Disney is to lay off 28,000 theme park workers due to the “prolonged impact” of COVID-19, including limited capacities and ongoing uncertainty regarding the duration of the pandemic.

The cuts will affect the entertainment and media giant’s Parks, Experiences and Products department, which has more than 100,000 US employees. Some 67 per cent of the employees laid off are to be part-time workers.

The decision comes six months after Disney World in Florida and Disneyland in California initially closed, although the former partially reopened in July.

Disney Parks chairman Josh D’Amaro said in a statement: “As difficult as this decision is today, we believe that the steps we are taking will enable us to emerge a more effective and efficient operation when we return to normal.

“Over the past several months, we’ve been forced to make a number of necessary adjustments to our business.
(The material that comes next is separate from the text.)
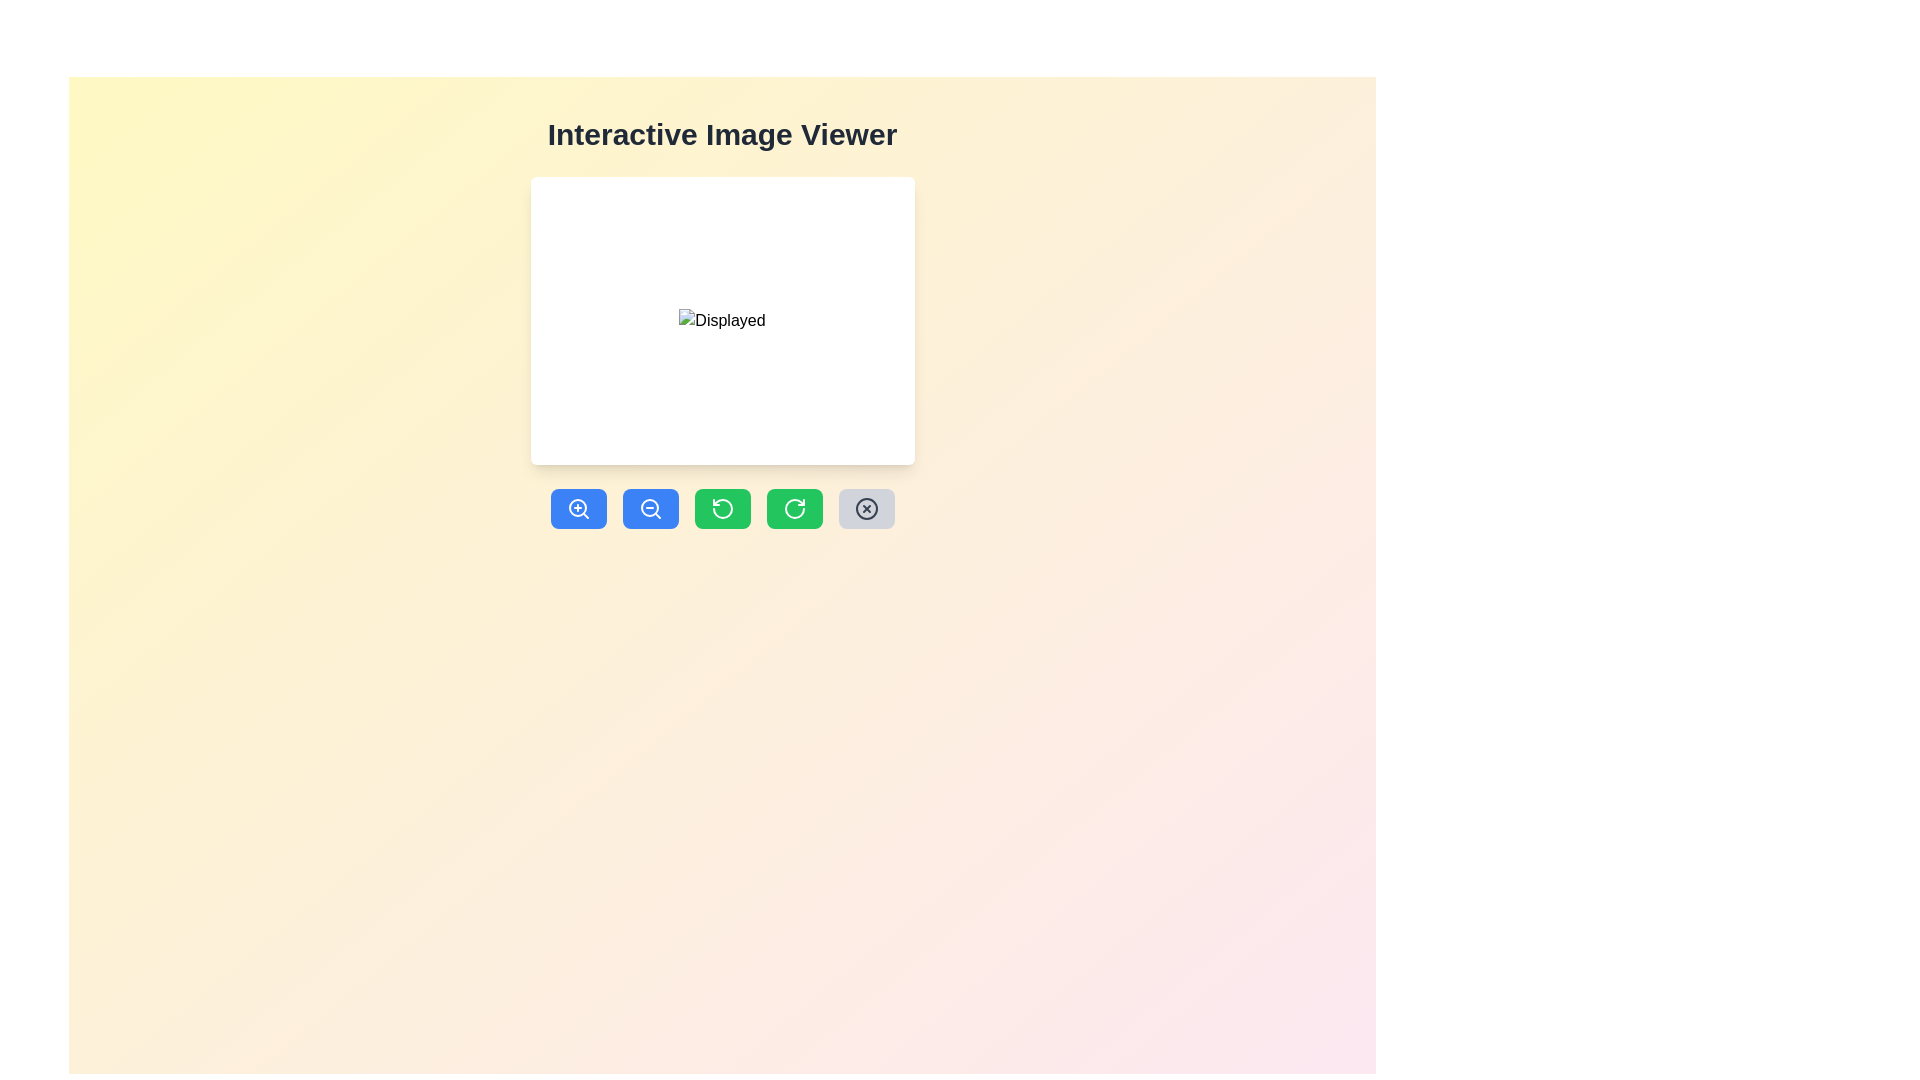 This screenshot has width=1920, height=1080. Describe the element at coordinates (866, 508) in the screenshot. I see `the circular icon with a cross symbol in its center, located in the lower section of the interface` at that location.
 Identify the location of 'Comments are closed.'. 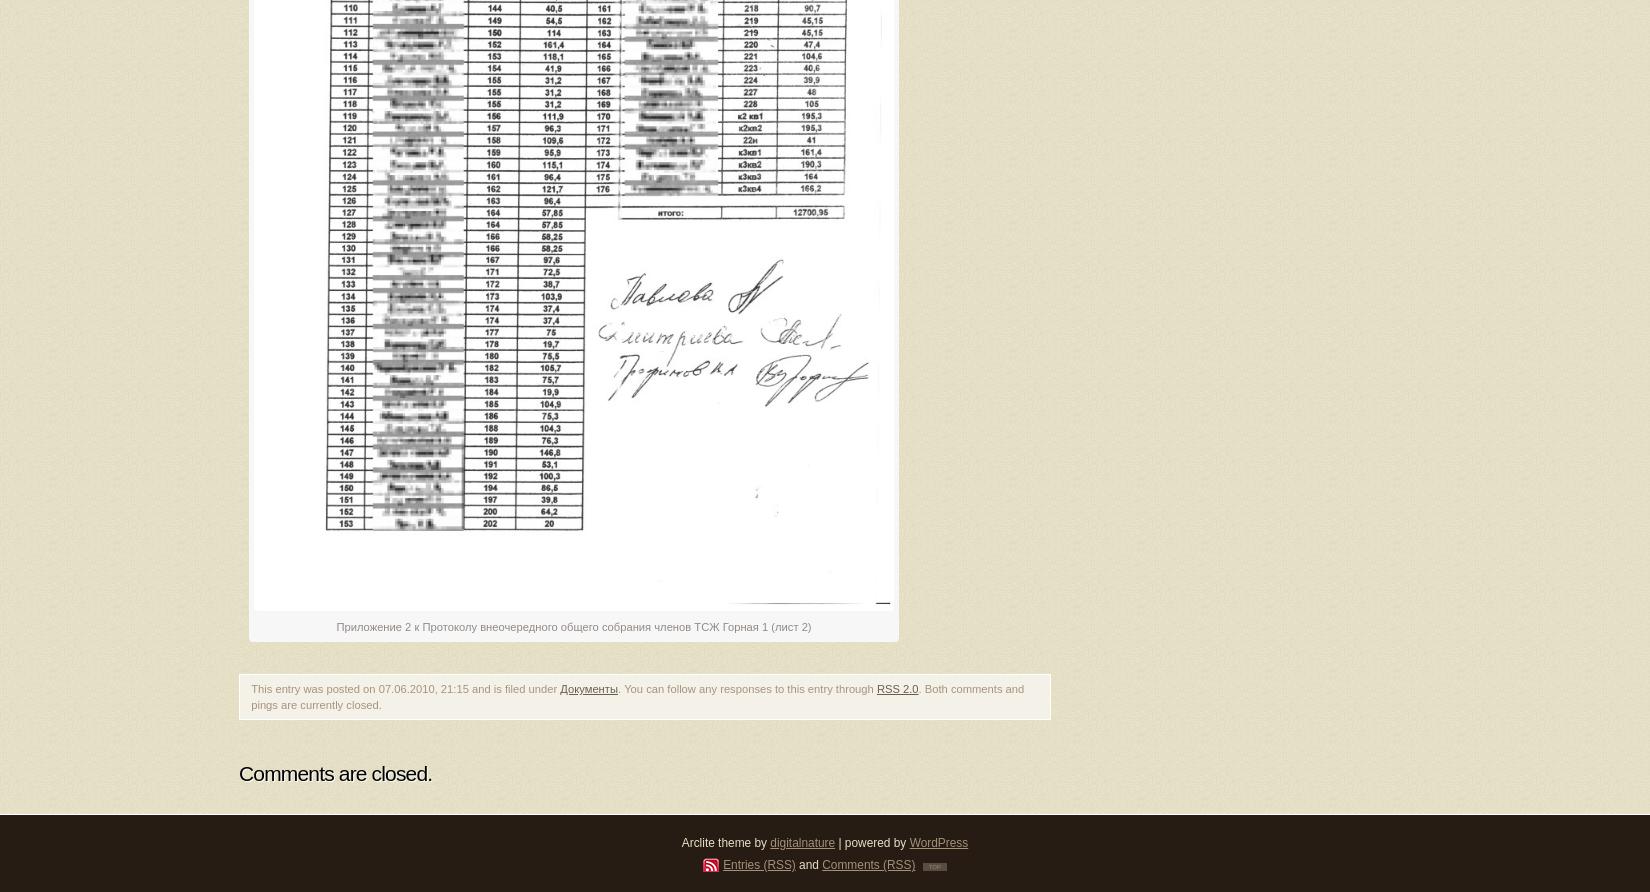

And as difficult as this decision is today, we believe that the steps we are taking will enable us to emerge a more effective and efficient operation when we return to normal.”

Disney officials said the company would provide severance packages for many laid-off employees, but not all, and also offer other services to help workers with job placement.

D’Amaro placed partial blame on the state of California for its “unwillingness to lift restrictions that would allow Disneyland to reopen.”

Florida’s Disney World and California’s Disneyland closed in March, causing the firm to lose an estimated $500m for every two weeks the attractions were shuttered.

Disney’s parks and resorts division notified its staff in April that because of coronavirus it would furlough employees “whose jobs aren’t necessary at this time”.

Shares of Disney have fallen 13 per cent in 2020 and its parks unit saw its operating profit fall 58 per cent in Q2 compared with the previous year, which brought in more than $26bn. Disney reported a loss of a billion dollars in profit just a few weeks into the global health crisis.